- Nikhita Nookala
- May 30, 2023
- 5:02 pm
- No Comments
Valentine’s Day for most people is a holiday that brings to mind flowers, chocolates, love, and friendship. For people who are from Parkland, it has a different meaning altogether. On the morning of February 14th, 2018, Marjory Stoneman Douglas High School was nothing special. Almost comically suburban. Best known for the state award winning marching band and Anthony Rizzo (he played for the Chicago Cubs). By the evening, the school that my parents had moved cities to have me attend was featured on almost every TV channel on the air, for all the wrong reasons.

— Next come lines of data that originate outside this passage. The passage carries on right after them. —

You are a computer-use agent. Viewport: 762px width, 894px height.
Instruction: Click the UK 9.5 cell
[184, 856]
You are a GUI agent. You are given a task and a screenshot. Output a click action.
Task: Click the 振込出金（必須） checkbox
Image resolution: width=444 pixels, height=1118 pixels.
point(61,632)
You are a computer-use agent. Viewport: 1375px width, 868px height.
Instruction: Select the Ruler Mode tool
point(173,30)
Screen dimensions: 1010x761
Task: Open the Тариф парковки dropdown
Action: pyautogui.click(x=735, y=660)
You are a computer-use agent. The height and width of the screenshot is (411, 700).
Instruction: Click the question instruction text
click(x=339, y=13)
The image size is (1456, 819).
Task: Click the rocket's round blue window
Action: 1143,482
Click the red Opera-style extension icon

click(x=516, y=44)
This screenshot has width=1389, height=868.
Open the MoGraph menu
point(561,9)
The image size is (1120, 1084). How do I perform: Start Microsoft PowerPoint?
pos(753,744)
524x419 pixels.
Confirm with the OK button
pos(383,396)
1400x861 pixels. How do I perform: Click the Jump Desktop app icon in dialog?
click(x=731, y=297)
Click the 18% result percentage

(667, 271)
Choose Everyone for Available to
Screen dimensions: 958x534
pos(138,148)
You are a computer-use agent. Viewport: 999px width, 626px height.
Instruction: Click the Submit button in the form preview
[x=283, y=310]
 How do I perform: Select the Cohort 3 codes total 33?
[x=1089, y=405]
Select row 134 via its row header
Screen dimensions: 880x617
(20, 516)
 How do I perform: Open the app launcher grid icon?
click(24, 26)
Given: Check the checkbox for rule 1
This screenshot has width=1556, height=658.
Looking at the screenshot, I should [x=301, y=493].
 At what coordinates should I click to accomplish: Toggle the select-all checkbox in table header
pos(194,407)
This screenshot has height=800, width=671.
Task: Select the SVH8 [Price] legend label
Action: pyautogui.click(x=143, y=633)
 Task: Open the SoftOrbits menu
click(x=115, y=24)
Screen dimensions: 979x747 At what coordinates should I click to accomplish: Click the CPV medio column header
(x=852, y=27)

The person I was on the morning of Valentine’s Day in 2018 was not the same person who came home from school, and not the same person writing this now. As we get closer to the day every year when old Facebook pages and group messages become active again, it strikes me once again how sad it is when young people die. When people die, they are frozen in time. For people who haven’t figured themselves out yet, they die as an amalgamation of things they liked to do, or bands that they listened to every once in a while, or the career they picked on a whim that weekend. Sometimes I like to think about what’s written in the memorials for the victims and what they would think about it now. My friend Carmen was remembered as kind, caring, compassionate, driven, and hard-working. Would Carmen still want to research ALS, or would she be trying to go into ophthalmology? Would she have picked UF or UW? Would we still be in touch, or would we have lost contact like all old high school acquaintances?
The 2023 anniversary brings with it new heartache, another shooting on the campus of Michigan State University, and another group of students added to the horrific club that you can’t be in until you’re in it. One victim in particular stood out to me, Arielle Anderson, a college junior who dreamed of being a pediatrician. Her life summed up in 4 or 5 words, kind, caring, compassionate, driven, hard-working. She seems so similar to Carmen on paper, but she could be so different. Kind, caring, compassionate, driven, hard-working. Empty words that can’t encapsulate someone’s personality even if they tried. But that’s all we’re left with, anecdotes of core memories that would have become the foundation of a future that was stolen from them. When I think about it, it opens a hole in my chest that can’t be filled.
Valentine’s Day… is now a day of mixed emotions. Sad about what happened and who we lost. Happy to reach out to old friends and see how they’re doing. Guilty for feeling happy because we’re supposed to be sad. Guilty for moving on and not remembering all of the victims, who were kind, caring, compassionate, driven, and hard-working. But I do remember.
I look at old videos and articles of myself when I was interviewed after the shooting, and there’s a sense of hope there that I’ve lost. Change was looking so close until it wasn’t. Everyone said it felt different, but it wasn’t. Every year around this time, I keep wondering how many more people are going to have to go through this experience before our legislators can do something about it. How many futures will be stolen and replaced by kind, caring, compassionate, driven, and hard-working.